Data extracted from a collection
· · · ·
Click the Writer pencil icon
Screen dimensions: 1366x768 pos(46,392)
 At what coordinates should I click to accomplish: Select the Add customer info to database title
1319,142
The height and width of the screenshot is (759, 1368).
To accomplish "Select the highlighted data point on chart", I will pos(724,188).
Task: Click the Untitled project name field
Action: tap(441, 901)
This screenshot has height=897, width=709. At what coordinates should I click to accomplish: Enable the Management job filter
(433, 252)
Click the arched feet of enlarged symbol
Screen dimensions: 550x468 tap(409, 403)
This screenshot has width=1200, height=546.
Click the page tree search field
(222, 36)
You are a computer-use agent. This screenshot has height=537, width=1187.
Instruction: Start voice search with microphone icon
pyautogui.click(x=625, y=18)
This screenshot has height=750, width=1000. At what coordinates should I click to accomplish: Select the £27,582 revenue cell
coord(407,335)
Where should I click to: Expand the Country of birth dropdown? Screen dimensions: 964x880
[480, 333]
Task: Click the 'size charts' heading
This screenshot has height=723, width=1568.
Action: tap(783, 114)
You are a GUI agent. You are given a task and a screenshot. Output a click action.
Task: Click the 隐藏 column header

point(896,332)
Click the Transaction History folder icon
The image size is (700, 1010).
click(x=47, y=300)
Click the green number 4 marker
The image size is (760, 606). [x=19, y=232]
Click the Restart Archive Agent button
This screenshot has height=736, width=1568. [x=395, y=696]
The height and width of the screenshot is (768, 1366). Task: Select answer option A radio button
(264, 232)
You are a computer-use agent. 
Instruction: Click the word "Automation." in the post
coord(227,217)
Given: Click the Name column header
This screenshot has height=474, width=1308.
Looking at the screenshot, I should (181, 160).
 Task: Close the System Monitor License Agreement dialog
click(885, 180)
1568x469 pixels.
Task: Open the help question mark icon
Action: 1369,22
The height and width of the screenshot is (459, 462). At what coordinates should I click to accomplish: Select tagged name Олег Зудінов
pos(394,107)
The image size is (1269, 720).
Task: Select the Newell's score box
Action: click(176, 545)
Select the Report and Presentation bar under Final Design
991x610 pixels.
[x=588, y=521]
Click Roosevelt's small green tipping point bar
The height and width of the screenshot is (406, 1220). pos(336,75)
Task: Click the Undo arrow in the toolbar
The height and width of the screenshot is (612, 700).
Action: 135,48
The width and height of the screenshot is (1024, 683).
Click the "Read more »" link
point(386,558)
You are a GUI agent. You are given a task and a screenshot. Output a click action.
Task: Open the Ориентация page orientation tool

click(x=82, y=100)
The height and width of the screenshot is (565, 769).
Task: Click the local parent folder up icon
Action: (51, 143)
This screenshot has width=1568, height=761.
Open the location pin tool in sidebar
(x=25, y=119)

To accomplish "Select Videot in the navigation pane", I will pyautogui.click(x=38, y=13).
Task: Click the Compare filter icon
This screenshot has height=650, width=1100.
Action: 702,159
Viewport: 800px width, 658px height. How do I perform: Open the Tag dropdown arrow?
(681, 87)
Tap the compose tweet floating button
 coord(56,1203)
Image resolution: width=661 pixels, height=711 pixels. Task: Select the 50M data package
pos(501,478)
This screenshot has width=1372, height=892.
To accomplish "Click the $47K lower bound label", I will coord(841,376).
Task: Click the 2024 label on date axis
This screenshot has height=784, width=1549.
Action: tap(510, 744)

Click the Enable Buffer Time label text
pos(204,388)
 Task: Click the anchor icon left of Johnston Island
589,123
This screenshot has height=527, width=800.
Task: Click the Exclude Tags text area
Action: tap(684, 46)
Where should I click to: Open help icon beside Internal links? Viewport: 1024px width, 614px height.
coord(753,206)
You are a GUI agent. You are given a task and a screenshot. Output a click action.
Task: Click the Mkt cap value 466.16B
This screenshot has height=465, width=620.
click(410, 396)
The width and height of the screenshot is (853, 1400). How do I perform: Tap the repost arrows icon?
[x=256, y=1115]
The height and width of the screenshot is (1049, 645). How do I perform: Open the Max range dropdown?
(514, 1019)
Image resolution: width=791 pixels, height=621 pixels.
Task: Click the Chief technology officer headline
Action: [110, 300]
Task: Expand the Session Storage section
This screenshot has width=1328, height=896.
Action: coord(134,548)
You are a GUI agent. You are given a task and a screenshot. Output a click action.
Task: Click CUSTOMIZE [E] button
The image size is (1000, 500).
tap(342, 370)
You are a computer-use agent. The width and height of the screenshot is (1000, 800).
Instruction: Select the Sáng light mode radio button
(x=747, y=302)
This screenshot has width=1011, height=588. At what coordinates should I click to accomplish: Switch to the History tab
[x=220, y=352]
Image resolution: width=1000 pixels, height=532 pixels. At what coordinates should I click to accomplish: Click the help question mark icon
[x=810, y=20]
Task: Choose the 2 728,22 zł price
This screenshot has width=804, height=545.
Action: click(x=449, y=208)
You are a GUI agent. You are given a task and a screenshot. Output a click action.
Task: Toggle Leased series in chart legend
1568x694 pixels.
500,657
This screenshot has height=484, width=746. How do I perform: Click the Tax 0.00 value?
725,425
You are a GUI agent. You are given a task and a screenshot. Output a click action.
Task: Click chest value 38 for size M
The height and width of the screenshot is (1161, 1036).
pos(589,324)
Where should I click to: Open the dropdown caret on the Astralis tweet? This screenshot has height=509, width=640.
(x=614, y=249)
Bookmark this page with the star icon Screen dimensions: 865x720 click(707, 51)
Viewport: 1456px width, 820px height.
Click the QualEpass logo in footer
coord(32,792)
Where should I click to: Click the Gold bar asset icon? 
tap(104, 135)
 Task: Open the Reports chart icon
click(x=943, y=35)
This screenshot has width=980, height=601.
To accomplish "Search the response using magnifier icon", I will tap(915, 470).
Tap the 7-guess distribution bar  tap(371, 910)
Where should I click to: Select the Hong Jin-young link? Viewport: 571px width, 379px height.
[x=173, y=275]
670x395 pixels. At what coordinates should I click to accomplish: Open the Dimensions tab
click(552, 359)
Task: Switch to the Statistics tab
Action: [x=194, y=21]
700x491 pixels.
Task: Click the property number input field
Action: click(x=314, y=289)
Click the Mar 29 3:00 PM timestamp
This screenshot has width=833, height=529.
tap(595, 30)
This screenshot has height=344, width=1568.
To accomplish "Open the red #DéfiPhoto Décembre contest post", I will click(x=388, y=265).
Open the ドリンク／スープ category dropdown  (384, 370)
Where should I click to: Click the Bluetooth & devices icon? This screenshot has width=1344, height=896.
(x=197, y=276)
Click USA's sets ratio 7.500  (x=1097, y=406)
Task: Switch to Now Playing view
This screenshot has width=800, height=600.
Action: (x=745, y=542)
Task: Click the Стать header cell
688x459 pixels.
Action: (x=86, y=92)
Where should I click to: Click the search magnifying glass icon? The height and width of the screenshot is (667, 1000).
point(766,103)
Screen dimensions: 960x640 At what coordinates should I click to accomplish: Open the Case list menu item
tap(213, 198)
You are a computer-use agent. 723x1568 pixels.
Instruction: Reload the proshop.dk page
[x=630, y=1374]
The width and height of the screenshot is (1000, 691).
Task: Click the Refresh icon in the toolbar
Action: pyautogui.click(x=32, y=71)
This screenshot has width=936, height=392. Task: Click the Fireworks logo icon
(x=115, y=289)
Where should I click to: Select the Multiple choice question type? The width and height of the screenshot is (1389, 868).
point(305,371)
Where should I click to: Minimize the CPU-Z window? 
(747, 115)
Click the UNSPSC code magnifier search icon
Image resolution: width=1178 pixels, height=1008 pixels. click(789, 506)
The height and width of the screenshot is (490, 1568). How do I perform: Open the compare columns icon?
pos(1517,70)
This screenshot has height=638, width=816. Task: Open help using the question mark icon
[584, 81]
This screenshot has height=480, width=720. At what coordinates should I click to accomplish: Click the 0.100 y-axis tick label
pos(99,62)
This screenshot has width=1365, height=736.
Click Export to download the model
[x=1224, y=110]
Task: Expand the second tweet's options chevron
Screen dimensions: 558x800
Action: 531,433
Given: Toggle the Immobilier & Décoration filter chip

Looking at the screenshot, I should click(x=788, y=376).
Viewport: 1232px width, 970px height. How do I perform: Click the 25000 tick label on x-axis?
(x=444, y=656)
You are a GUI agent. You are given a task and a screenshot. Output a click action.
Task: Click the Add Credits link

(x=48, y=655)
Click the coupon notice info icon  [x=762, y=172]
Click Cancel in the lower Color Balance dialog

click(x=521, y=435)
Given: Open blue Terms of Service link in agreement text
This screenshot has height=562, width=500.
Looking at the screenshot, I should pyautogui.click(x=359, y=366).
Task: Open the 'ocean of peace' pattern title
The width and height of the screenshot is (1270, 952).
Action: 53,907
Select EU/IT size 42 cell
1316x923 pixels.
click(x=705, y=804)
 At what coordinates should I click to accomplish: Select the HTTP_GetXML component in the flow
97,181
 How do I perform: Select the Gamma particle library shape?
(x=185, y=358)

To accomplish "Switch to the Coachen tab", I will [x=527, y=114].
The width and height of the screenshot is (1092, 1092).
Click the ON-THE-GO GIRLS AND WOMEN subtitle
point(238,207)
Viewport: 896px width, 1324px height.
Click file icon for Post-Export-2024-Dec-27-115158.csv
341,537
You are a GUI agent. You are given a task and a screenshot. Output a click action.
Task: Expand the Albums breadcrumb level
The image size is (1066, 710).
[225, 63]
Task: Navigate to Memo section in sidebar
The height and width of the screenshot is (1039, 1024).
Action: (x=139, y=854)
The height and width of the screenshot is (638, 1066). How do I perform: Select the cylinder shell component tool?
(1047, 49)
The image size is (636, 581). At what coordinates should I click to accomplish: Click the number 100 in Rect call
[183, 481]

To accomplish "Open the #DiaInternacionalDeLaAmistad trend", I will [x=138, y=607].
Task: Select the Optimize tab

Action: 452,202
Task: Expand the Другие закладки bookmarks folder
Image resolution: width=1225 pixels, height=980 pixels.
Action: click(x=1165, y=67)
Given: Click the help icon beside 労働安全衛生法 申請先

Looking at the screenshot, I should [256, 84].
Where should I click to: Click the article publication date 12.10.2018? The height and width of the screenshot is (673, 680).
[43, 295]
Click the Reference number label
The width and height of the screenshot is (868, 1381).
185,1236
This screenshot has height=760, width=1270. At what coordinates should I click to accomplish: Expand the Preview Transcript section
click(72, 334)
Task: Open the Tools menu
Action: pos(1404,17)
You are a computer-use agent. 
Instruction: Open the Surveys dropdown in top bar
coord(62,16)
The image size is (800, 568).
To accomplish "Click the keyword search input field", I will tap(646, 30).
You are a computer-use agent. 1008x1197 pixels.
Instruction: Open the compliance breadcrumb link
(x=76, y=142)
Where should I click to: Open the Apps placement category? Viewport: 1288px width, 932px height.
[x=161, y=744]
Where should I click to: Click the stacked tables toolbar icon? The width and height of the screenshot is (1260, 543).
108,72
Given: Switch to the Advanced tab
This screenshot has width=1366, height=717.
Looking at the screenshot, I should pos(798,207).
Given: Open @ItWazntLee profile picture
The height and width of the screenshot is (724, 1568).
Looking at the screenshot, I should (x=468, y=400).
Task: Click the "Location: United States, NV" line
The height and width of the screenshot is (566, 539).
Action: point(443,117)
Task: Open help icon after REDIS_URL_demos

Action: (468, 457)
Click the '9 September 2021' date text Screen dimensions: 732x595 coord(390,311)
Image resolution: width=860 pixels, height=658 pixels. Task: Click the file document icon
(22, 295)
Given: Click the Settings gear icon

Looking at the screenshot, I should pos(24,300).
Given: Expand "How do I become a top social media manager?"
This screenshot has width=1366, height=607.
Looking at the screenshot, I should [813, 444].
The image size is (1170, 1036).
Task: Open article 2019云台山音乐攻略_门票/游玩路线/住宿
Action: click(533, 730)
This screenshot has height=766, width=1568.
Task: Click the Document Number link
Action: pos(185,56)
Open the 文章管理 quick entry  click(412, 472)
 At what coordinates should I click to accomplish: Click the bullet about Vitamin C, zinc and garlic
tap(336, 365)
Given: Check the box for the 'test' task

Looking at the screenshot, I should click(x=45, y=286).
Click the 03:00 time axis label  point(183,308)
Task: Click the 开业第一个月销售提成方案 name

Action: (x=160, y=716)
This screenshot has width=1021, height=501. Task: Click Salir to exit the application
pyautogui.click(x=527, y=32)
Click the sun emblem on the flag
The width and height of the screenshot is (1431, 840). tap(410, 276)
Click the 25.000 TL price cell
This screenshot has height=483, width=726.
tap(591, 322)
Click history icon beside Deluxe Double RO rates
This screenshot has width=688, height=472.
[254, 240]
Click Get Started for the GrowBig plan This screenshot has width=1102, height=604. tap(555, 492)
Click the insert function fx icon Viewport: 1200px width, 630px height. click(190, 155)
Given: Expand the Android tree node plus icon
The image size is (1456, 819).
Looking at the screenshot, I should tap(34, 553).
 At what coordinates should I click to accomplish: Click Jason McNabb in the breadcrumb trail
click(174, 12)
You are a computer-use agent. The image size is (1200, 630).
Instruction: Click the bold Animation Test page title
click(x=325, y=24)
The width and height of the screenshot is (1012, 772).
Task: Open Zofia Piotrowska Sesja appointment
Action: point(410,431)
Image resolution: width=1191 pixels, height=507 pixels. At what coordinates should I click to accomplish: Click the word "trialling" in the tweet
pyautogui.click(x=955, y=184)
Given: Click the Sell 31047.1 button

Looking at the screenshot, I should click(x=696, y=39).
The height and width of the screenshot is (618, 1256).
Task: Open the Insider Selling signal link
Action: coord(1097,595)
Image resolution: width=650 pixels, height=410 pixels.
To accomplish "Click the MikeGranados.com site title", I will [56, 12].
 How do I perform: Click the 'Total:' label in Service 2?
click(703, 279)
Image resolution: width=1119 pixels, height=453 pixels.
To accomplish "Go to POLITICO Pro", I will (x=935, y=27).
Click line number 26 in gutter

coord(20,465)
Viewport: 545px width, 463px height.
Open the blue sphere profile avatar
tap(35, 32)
· · · ·
■ Task to carry out
Transcribe only the lines from the beginning of the entries to the line with "The height and width of the screenshot is (759, 1368).", inclusive, exactly as written.

■ Result of this task
Click the Writer pencil icon
Screen dimensions: 1366x768 pos(46,392)
 At what coordinates should I click to accomplish: Select the Add customer info to database title
1319,142
The height and width of the screenshot is (759, 1368).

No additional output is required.